Summertime is a great time to get kids out fishing
The 12th annual Kid’s Classic fishing tournament hosted by the Ocean City Marlin Club is scheduled for July 15-17. The tournament, open to anglers 19 years old and younger, benefits the Wish-a-Fish Foundation.
Registration for the event is Friday, July 15 from 6:30 to 8:30 with a captain’s meeting starting at 7:30. Fishing days are Saturday and/or Sunday with lines in at 6:30 a.m. and out by 3 p.m.
Parents may help reel in fish. Circle hooks are required if fishing in the Offshore Division. Along with other rules, green sticks and live bait are not allowed.
Prizes to three places will be awarded for most billfish released and heaviest fish. Fish eligible for heaviest fish are bluefish, bonita, dolphin-fish, mackerel, rockfish, sea bass, tog, tuna, wahoo, shark, and for unusual catch. There will also be a prize for heaviest stringer weight of five fish for croaker and spot.
A carnival and awards banquet is scheduled for Sunday from 5 to 8 p.m. at the clubhouse.
The Wish-A-Fish Foundation hosts fishing events in Maryland and Virginia for special needs children and their families. The foundation’s first event was held in 2000 and included 23 families and 38 children (special needs children with serious or life-threatening illnesses, physical or developmental disabilities plus their brothers and sisters). It has grown to three or four events per summer and now hosts 100-125 families each year. Dozens of volunteers who love to fish also enjoy sharing their passion for the outdoors.
For more information, visit ocmarlinclub.com and wish-a-fish.org.
Kent Island Derby The 11th annual Kent Island Fishing Club’s free Youth Fishing Derby will be held Saturday, August 13 from 9 a.m. to 11 a.m. at the Romancoke Pier on Route 8. Awards and lunch will be held at the Kent Island American Legion #278 from 11:30 a.m. to 1 p.m. For more information contact Lou Wade at email@example.com.
Fishing report Striped bass can be found in the lower sections of the upper Chesapeake’s tidal rivers. Out in the bay, chumming fleets continue
to set up on stripers holding on major channel edges at Swan Point, Love Point, and the edge from Sandy Point Light north to the mouth of the Magothy River. A good tide is a must and a falling tide tends to be the best.
Anglers are spotting fish on depth finders before setting up with the best catch reports coming from those who allow their baits to sink to the bottom at the back of a slick. Nonetheless, it’s usually a good tactic to fish baits at different depths and varying distances. To limit killing sub-legal fish, Gamakatsu makes a great circle hook in 5/0 and they will not kill as many undersize fish as a regular J hook.
In the middle bay region, when it comes to chumming or chunking for striped bass, the outer edges of Hackett’s, Dolly’s Lump, and Tolley’s have been good places to look for suspended striped bass to set up on.
Trolling deep with spoons or swim shads behind inline weights or planers is a good tactic when trying to cover territory.
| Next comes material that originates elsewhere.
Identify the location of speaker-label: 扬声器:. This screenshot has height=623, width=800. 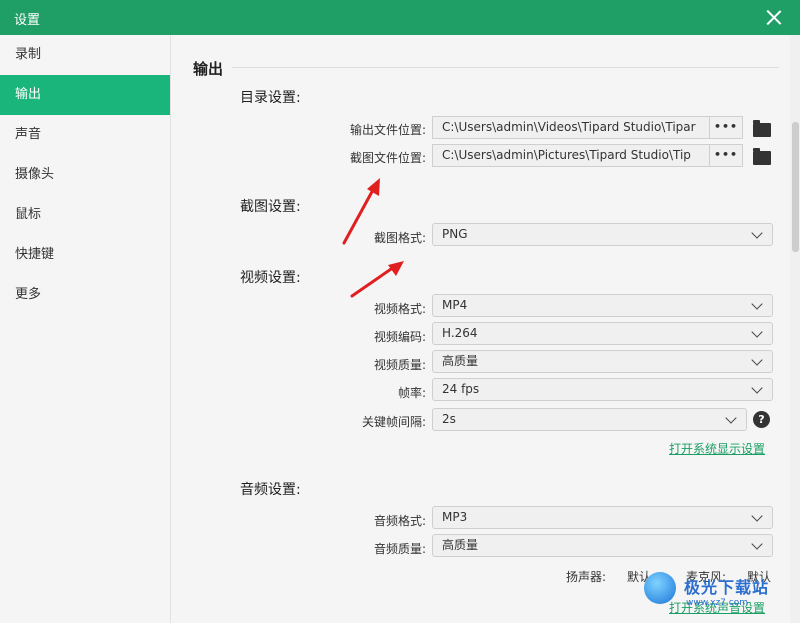
(586, 577).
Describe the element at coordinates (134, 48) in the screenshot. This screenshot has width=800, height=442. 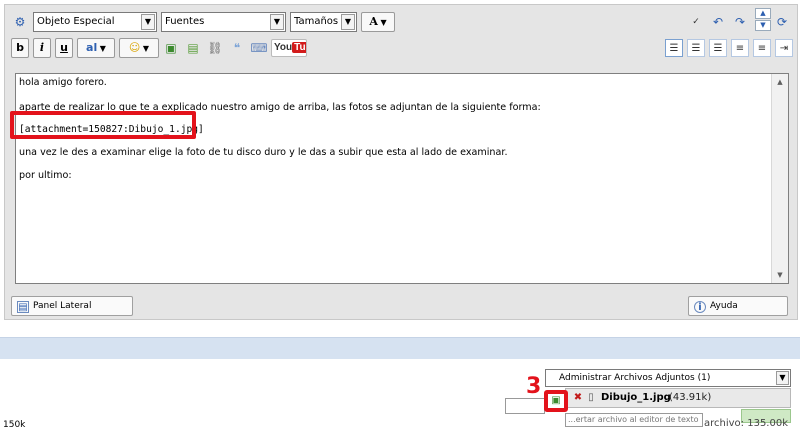
I see `smiley-icon: ☺` at that location.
Light-tackle jigging is a fun way to lure fish suspended over the bottom. Another option is to catch some small white perch in one of the tidal rivers and try some live-lining along shipping channel edges.
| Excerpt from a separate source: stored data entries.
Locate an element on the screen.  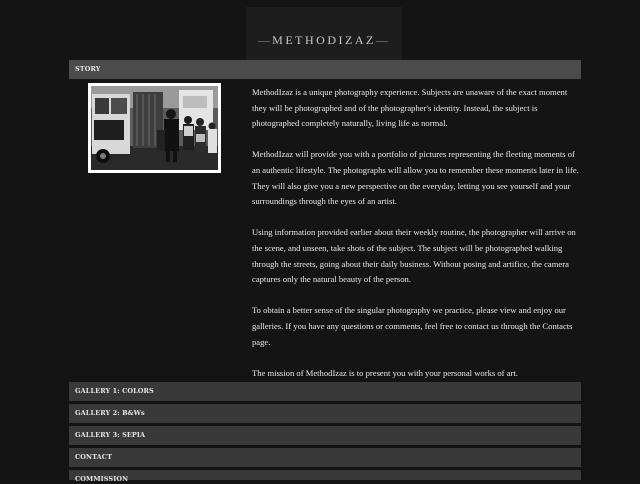
site-logo: —METHODIZAZ— is located at coordinates (324, 40).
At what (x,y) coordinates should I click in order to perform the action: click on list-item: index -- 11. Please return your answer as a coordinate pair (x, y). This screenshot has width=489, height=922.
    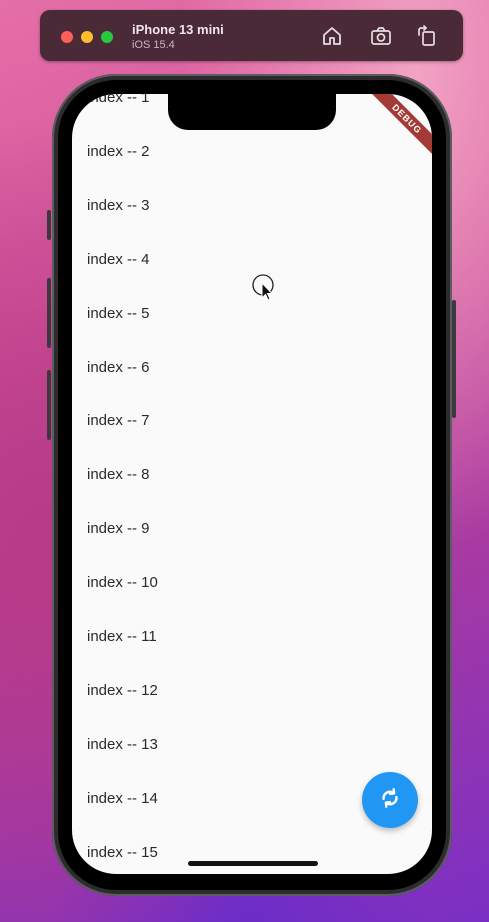
    Looking at the image, I should click on (122, 637).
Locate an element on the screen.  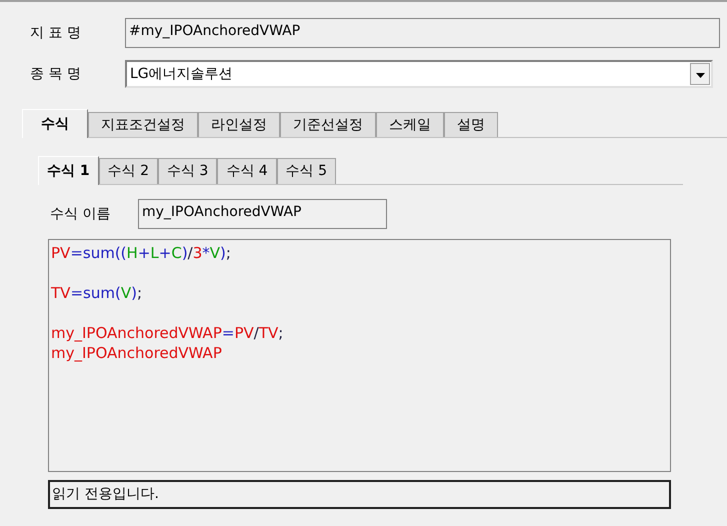
indicator-name-field: #my_IPOAnchoredVWAP is located at coordinates (422, 33).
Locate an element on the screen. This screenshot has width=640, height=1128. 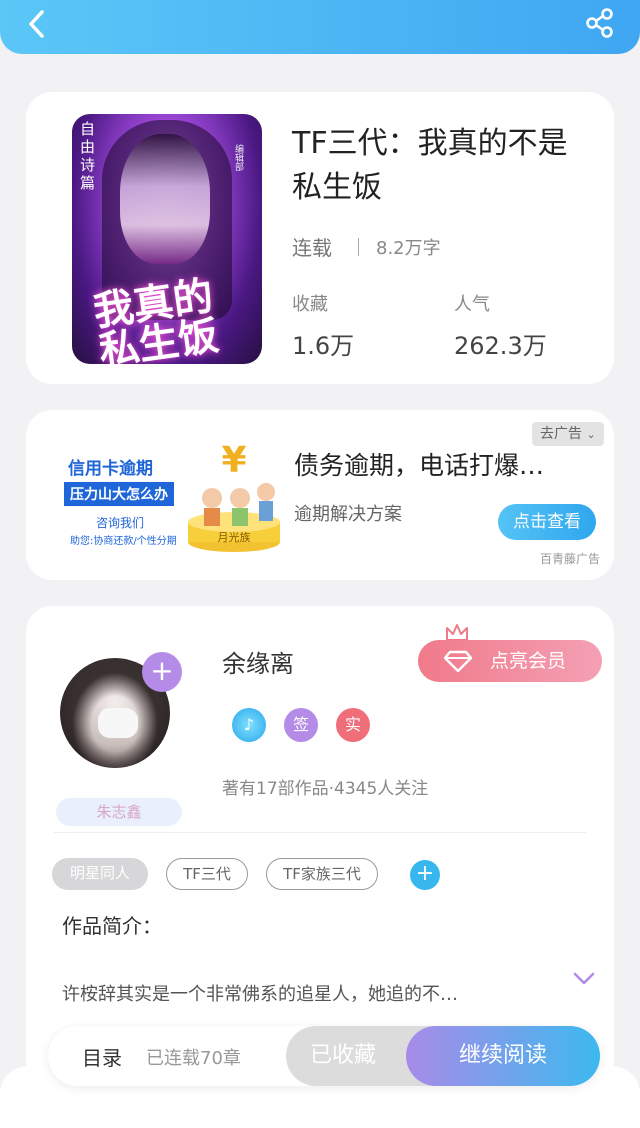
favorites-value: 1.6万 is located at coordinates (324, 346).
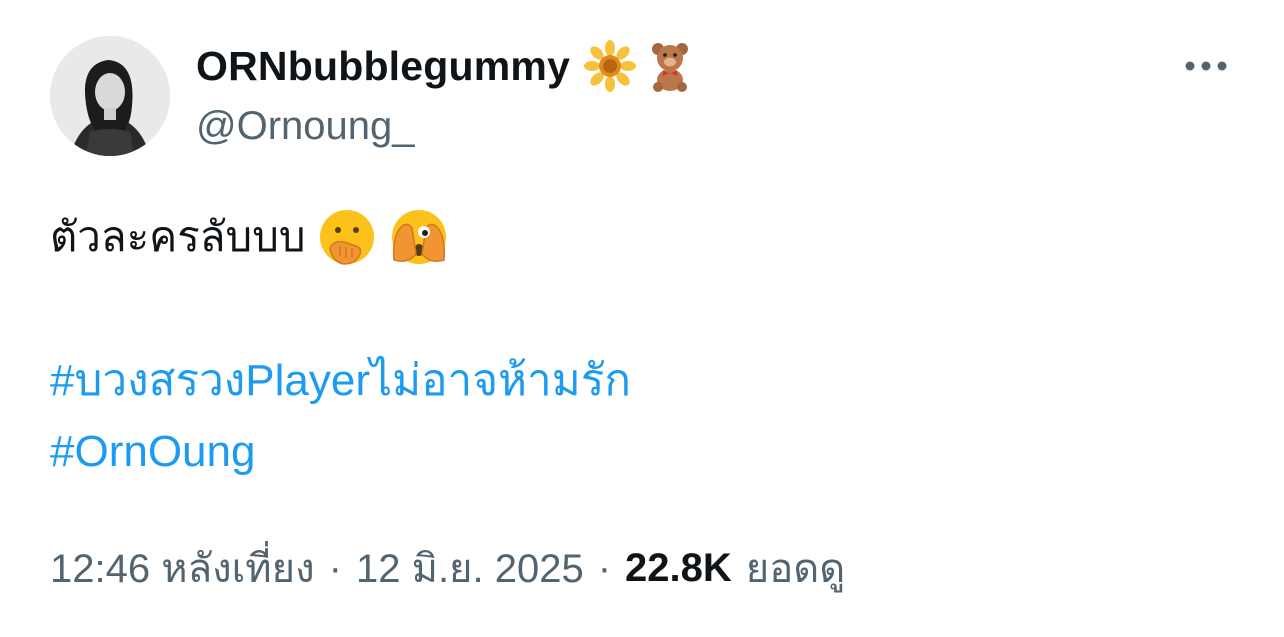 Image resolution: width=1284 pixels, height=637 pixels. What do you see at coordinates (383, 66) in the screenshot?
I see `display-name: ORNbubblegummy` at bounding box center [383, 66].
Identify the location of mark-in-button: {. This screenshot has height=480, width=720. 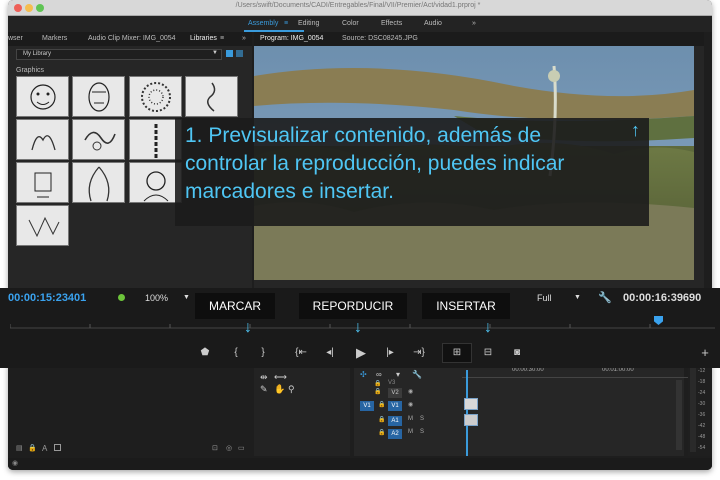
(236, 353).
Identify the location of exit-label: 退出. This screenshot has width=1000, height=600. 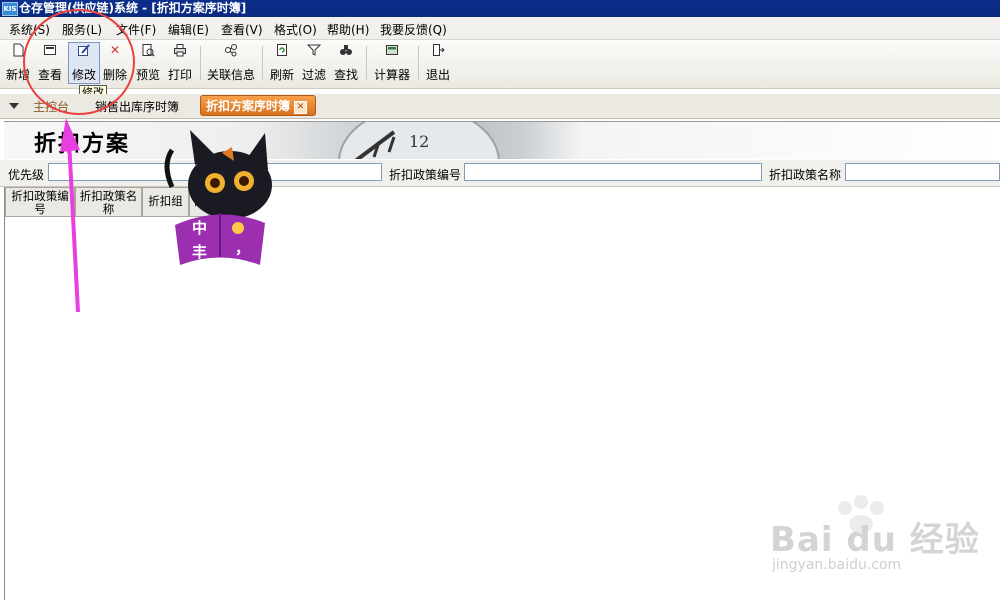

In the shallows, old piers, prominent points, bridge piers, and rock structure are all good places to cast topwater lures for rockfish with the best action usually in the early morning and late evening hours. These areas also hold white perch, which can be caught by casting beetle-spins and small spinners or jigs. Perch can often be caught throughout the day. I tossed a Mepps #2 spinner at them the other day with plenty of luck and attracted a couple of nice channel catfish as well. Smaller dropper jigs or bottom rigs baited with bloodworms will do the trick for perch deeper in the water.
A few croaker are being caught in the middle bay region with the majority of the reports coming from the lower Choptank River. The best croaker fishing in Maryland waters continues to be in the lower bay.
Recreational crabbing continues to be good in most of the tidal rivers and creeks in the lower bay and middle bay regions. There has been some improvement in the upper bay tidal rivers and this may improve further with time and less rainfall.
In the surf on the Atlantic coast, kingfish are being caught on small baits in the early morning and evening hours. Bluefish are being caught on finger mullet rigs and there are plenty of inshore sharks and rays for those seeking a little more pull.
In the back bays, flounder fishing has improved with warmer water temperatures and clearer water. The channel areas offer the best daytime fishing and channel edges are great places to target on a falling tide in the morning or evening hours.
Offshore, yellowfin and bluefin tuna are being caught at traditional spots like the Fingers, Jackspot, Hot Dog, and Massey’s Canyon. The size grade on the yellowfin tuna has improved recently with fewer throwbacks reported. Mahi-mahi, large wahoo, and bigeye tuna have also been part of the mix lately at the canyons.
Duck blind know-it-all Poison hemlock, the juice of which killed Socrates, is blooming now and is widely distributed throughout the U.S. and Maryland.